Written problem → Reproduce verbatim the stretch of items that opens with the line containing "Das Gildejubiläum „400" and closes with the line containing "USB-C (36, 546)", both lines included.

○ ○ ○

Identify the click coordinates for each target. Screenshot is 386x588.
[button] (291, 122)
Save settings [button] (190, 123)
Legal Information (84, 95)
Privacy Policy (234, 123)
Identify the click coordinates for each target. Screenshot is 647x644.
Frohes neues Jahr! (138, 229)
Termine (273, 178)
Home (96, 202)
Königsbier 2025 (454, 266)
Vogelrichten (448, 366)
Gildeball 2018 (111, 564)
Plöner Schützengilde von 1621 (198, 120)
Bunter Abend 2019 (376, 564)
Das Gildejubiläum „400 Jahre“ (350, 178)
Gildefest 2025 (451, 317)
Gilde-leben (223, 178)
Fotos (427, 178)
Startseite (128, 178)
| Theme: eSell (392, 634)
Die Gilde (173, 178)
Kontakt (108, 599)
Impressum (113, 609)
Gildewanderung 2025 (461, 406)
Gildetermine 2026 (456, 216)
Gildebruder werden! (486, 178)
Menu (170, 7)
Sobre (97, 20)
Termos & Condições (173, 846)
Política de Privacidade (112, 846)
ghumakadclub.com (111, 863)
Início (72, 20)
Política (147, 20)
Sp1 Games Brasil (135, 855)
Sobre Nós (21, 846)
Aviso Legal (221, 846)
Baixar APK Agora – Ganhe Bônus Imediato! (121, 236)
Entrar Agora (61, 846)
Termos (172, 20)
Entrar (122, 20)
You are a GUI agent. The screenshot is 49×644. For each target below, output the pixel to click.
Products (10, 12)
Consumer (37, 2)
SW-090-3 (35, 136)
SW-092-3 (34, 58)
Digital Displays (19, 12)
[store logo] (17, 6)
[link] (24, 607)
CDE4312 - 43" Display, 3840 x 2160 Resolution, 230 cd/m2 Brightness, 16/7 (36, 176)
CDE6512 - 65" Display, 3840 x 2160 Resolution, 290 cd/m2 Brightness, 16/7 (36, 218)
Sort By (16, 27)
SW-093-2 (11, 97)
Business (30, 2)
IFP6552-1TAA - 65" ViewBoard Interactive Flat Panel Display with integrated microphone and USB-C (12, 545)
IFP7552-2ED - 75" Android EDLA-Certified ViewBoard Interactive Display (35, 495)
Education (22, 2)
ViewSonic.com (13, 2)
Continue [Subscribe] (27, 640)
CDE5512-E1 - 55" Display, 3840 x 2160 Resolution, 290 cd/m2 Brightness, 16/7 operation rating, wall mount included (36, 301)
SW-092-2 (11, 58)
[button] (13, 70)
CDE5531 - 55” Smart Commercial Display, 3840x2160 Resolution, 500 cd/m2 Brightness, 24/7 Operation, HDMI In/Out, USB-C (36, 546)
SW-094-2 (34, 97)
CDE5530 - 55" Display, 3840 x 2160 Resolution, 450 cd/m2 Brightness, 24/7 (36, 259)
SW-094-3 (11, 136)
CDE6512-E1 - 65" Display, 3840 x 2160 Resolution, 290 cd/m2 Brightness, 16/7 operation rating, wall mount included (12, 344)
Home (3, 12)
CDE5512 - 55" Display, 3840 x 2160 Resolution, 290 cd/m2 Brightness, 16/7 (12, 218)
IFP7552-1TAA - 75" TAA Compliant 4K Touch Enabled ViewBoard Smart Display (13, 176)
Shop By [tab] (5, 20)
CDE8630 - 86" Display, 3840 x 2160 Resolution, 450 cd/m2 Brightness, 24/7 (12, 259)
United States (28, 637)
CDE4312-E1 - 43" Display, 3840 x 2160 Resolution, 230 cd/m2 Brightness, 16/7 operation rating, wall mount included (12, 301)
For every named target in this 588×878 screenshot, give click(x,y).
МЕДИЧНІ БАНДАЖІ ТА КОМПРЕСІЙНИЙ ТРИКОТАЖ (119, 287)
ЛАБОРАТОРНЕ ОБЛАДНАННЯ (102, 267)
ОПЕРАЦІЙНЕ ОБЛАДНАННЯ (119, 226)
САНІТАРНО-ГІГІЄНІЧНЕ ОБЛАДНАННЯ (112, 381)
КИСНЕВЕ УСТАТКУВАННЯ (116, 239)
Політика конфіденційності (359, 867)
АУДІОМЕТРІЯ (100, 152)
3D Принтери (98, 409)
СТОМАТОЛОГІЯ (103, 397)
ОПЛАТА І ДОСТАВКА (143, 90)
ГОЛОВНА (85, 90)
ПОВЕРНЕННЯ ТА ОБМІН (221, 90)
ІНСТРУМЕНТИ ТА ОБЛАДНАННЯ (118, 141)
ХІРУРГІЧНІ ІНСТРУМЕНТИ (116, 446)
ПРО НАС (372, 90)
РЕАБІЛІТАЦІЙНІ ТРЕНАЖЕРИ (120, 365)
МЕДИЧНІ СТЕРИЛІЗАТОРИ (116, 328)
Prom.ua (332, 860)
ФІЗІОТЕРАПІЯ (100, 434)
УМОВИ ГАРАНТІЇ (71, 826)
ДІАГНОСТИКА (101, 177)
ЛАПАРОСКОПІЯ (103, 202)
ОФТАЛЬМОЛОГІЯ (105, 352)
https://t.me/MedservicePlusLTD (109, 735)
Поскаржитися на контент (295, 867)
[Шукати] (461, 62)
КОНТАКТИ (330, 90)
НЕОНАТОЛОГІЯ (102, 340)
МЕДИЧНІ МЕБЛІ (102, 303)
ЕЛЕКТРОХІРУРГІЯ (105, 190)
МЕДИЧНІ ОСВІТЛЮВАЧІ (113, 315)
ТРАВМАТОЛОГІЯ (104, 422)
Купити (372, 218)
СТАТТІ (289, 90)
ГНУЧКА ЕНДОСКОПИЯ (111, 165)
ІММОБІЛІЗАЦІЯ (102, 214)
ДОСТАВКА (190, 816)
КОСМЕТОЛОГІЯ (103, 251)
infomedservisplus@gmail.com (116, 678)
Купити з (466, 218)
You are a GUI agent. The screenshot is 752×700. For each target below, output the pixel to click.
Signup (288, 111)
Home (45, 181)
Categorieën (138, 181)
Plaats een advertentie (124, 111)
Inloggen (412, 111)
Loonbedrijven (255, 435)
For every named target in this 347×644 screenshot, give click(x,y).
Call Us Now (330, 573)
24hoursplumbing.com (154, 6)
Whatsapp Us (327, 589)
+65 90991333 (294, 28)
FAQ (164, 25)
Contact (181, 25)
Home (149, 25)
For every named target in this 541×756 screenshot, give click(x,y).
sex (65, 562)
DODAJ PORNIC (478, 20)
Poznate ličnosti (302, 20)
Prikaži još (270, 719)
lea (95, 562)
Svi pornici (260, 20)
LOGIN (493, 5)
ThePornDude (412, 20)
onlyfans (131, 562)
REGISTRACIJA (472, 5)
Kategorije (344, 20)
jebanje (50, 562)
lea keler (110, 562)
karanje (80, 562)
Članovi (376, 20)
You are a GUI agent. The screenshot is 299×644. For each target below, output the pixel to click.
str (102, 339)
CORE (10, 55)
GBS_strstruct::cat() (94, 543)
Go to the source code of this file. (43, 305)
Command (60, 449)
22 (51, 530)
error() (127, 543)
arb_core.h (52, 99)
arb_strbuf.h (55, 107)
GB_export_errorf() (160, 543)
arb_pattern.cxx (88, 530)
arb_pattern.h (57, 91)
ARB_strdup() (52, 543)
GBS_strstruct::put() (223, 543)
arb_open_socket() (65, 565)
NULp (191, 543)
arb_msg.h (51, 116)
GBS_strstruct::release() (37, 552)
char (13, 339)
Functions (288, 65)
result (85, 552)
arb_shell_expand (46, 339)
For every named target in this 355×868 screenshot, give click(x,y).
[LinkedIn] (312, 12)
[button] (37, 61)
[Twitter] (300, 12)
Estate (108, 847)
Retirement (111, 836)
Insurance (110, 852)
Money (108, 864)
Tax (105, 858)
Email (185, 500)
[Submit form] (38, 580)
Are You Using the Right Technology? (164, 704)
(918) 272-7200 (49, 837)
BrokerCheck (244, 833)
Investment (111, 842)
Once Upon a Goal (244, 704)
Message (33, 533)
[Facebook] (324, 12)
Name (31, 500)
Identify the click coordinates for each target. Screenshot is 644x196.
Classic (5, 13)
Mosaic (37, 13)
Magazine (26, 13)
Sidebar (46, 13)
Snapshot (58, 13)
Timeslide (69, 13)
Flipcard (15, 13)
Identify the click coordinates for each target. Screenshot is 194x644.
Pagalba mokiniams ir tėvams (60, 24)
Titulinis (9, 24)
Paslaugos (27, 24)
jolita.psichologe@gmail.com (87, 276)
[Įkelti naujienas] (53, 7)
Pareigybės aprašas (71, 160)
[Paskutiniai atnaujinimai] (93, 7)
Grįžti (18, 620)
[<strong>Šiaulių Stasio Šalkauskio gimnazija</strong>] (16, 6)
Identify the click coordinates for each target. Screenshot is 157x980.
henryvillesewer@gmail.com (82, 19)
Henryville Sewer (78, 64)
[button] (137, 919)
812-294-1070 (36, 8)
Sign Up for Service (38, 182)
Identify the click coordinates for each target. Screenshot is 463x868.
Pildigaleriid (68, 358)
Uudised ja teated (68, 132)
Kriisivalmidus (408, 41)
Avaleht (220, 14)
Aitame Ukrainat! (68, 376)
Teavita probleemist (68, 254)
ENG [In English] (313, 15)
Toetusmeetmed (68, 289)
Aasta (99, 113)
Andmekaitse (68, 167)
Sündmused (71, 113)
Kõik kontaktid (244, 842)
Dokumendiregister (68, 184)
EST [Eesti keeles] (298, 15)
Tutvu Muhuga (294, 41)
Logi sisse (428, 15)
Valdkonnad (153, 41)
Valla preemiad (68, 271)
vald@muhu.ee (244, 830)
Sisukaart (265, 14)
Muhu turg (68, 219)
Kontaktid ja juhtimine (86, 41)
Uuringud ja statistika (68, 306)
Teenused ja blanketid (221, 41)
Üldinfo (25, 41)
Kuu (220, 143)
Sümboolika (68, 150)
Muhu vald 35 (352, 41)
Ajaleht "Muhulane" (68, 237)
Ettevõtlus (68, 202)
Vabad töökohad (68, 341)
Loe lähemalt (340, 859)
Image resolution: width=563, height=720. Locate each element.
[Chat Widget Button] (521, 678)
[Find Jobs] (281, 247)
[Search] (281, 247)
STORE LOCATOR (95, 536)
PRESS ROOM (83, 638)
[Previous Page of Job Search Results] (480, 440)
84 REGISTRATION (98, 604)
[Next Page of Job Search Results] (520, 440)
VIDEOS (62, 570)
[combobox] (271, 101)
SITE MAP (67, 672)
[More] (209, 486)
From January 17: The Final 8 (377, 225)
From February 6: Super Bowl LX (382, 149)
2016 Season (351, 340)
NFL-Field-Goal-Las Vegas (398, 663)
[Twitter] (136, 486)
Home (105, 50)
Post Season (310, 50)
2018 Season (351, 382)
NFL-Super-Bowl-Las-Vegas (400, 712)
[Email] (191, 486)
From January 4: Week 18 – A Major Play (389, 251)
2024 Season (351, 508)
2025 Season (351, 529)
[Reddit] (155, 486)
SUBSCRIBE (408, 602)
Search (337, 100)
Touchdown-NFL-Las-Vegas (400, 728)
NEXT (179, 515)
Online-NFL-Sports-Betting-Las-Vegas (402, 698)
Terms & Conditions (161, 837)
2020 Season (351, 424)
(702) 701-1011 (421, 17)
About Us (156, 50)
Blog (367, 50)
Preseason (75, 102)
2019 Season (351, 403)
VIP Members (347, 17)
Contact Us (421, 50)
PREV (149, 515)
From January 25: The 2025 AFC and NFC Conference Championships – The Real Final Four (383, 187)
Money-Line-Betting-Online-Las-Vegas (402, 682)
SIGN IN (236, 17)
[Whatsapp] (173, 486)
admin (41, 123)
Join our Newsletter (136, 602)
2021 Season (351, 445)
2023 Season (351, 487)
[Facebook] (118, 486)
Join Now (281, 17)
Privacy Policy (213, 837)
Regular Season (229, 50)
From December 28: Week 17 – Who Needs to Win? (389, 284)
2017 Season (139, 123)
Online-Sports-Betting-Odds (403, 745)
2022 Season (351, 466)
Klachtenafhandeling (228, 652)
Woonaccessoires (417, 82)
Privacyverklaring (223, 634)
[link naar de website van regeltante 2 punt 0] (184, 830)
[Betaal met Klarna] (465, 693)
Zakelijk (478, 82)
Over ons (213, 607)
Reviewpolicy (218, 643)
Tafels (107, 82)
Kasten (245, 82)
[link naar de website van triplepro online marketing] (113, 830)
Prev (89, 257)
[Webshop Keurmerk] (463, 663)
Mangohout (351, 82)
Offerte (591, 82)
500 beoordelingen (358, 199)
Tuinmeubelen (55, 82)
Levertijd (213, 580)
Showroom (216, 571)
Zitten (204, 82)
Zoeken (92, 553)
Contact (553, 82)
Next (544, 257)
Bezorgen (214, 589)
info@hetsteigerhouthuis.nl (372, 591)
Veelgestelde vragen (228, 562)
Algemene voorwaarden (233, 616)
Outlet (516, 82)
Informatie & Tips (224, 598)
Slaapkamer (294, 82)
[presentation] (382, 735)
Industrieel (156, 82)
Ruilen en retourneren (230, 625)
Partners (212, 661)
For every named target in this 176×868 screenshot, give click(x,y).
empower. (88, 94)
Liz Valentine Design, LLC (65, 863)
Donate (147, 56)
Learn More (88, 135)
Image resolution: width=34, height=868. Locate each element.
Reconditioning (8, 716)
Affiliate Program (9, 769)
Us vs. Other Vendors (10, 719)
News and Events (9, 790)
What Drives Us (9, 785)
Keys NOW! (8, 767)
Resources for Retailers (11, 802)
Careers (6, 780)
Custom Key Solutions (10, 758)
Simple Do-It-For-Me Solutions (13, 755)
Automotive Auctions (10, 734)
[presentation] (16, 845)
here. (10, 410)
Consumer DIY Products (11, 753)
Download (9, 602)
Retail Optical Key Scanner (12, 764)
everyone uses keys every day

○ ○ ○

The solution →
Das Gildejubiläum „400 Jahre“ (350, 178)
Gildefest 2025 (451, 317)
Gilde-leben (223, 178)
Fotos (427, 178)
Startseite (128, 178)
| Theme: eSell (392, 634)
Die Gilde (173, 178)
Kontakt (108, 599)
Impressum (113, 609)
Gildewanderung 2025 (461, 406)
Gildetermine 2026 (456, 216)
Gildebruder werden! (486, 178)
Menu (170, 7)
Sobre (97, 20)
Termos & Condições (173, 846)
Política de Privacidade (112, 846)
ghumakadclub.com (111, 863)
Início (72, 20)
Política (147, 20)
Sp1 Games Brasil (135, 855)
Sobre Nós (21, 846)
Aviso Legal (221, 846)
Baixar APK Agora – Ganhe Bônus Imediato! (121, 236)
Entrar Agora (61, 846)
Termos (172, 20)
Entrar (122, 20)
You are a GUI agent. The screenshot is 49×644. For each target below, output the pixel to click.
Products (10, 12)
Consumer (37, 2)
SW-090-3 (35, 136)
SW-092-3 (34, 58)
Digital Displays (19, 12)
[store logo] (17, 6)
[link] (24, 607)
CDE4312 - 43" Display, 3840 x 2160 Resolution, 230 cd/m2 Brightness, 16/7 (36, 176)
CDE6512 - 65" Display, 3840 x 2160 Resolution, 290 cd/m2 Brightness, 16/7 (36, 218)
Sort By (16, 27)
SW-093-2 (11, 97)
Business (30, 2)
IFP6552-1TAA - 65" ViewBoard Interactive Flat Panel Display with integrated microphone and USB-C (12, 545)
IFP7552-2ED - 75" Android EDLA-Certified ViewBoard Interactive Display (35, 495)
Education (22, 2)
ViewSonic.com (13, 2)
Continue [Subscribe] (27, 640)
CDE5512-E1 - 55" Display, 3840 x 2160 Resolution, 290 cd/m2 Brightness, 16/7 operation rating, wall mount included (36, 301)
SW-092-2 (11, 58)
[button] (13, 70)
CDE5531 - 55” Smart Commercial Display, 3840x2160 Resolution, 500 cd/m2 Brightness, 24/7 Operation, HDMI In/Out, USB-C (36, 546)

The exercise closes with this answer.